Pages

Tuesday, April 9, 2013

Same-Sex Marriage - Bigotry Is Alive and Kicking, from Popes to Justices

What is it with the World and Gay marriage? The unfettered bigotry of the resistance to it, from Popes to American Justices, makes it hard to believe we live in the 21st century. As for the rationalisations, and often from seemingly intelligent people, they boggle the mind.

The New York Times published some valuable quotes on the subject. Our esteemed new Pope Francis I wrote in a 2010 letter to Buenos Aires monasteries, “Let’s not be naive: this isn’t a simple political fight, it’s an attempt to destroy God’s plan.”  

His predecessor, Benedict XVI, said in an interview with the Italian newspaper La Repubblica, “Above all, we must have great respect for these people who also suffer and who want to find their own way of correct living.” Which sounded great until he added “On the other hand, to create a legal form of a kind of homosexual marriage, in reality, does not help these people.”  

He was just carrying on a tradition. John Paul II wrote, in Memory and Identity: Conversations at the Dawn of a Millennium, “It is legitimate and necessary to ask oneself if this [gay marriage] is not perhaps part of a new ideology of evil, perhaps more insidious and hidden, which attempts to pit human rights against the family and against man.” 
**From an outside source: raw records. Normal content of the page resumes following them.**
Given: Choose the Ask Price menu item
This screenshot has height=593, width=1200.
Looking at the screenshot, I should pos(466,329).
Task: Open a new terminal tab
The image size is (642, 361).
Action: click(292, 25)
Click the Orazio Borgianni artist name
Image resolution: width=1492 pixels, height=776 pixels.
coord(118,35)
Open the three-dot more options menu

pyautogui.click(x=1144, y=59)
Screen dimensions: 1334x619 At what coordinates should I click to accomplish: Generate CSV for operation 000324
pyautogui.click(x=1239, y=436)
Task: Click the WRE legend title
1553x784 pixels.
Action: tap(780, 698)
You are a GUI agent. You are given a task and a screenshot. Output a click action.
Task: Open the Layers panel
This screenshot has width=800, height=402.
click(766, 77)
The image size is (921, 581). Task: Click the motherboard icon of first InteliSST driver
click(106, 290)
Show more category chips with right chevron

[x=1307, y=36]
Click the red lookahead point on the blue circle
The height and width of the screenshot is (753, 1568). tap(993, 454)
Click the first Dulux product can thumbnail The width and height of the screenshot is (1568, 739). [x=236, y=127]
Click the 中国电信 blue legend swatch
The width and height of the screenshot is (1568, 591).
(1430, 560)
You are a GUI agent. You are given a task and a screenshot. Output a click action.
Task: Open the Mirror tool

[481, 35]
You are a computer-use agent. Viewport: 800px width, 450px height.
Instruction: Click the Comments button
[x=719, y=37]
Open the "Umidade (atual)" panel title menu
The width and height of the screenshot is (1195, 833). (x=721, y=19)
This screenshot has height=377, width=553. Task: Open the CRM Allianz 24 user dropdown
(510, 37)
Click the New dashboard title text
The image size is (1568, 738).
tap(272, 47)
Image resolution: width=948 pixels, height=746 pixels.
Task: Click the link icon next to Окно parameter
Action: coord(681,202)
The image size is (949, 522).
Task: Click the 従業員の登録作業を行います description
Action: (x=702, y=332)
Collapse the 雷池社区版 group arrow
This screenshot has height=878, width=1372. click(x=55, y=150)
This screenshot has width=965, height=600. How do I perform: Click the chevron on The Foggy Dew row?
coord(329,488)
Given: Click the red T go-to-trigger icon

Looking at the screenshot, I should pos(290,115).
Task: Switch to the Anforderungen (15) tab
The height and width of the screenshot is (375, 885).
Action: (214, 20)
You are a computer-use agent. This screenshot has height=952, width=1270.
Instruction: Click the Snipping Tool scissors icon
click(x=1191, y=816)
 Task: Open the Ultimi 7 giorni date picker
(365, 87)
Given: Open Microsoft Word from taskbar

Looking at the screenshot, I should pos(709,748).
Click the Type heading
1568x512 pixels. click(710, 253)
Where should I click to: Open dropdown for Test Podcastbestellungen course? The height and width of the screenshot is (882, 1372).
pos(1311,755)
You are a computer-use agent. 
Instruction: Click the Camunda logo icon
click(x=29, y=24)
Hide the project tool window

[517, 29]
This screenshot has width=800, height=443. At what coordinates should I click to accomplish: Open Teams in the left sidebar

In the Ironton Tribune Michael Reagan, son of Ronald, made a call to arms of all the sanctified people in the US – sanctimonious more like in reality – whether they be Protestants, Jews or Catholics (he doesn’t mention Muslims or Bhuddists). He castigated them for having no moral outrage. “Why aren’t thousands of our pastors, priests and rabbis shouting from their pulpits? Why aren’t they leading their congregations through the streets in mass protest?” He commanded them to unify and rise up against gay marriage which in his opinion will create a dangerous precedent, “a very slippery slope leading to other alternative relationships and the unconstitutionality of any law based on morality. Think about polygamy, bestiality, and perhaps even murder.”

Two same-sex marriage cases before the US the Supreme Court have the Justices hemming and hawing and generally dithering, grumbling over having to make a decision about the constitutionality of Proposition 8 which banned same-sex marriage in California in 2008, and the Defence of Marriage Act which forbids federal recognition of same-sex marriage. Chief Justice Roberts even went so far as to wish that President Obama had just refused to enforce a law he didn’t believe in. Great advice coming from the Supreme Court. 

Of the dumbest arguments I’ve read against same-sex marriage the first is that the purpose of marriage is procreation - which means nobody who’s sterile or simply doesn’t want to have children, or is too old for it to happen, should be able to marry. The second is that it can’t be allowed because of the gays who will then get married just for the tax breaks. I’m not even going to get started on the Bible.

But the strangest part of all this is how heterosexual marriage is placed on a pedestal as if it’s the foundation of all that’s healthy in western society. In reality, the marriages that work are the ones where both partners have love and respect for each other, are committed, and are accountable for themselves. Hardly the domain of heterosexuals.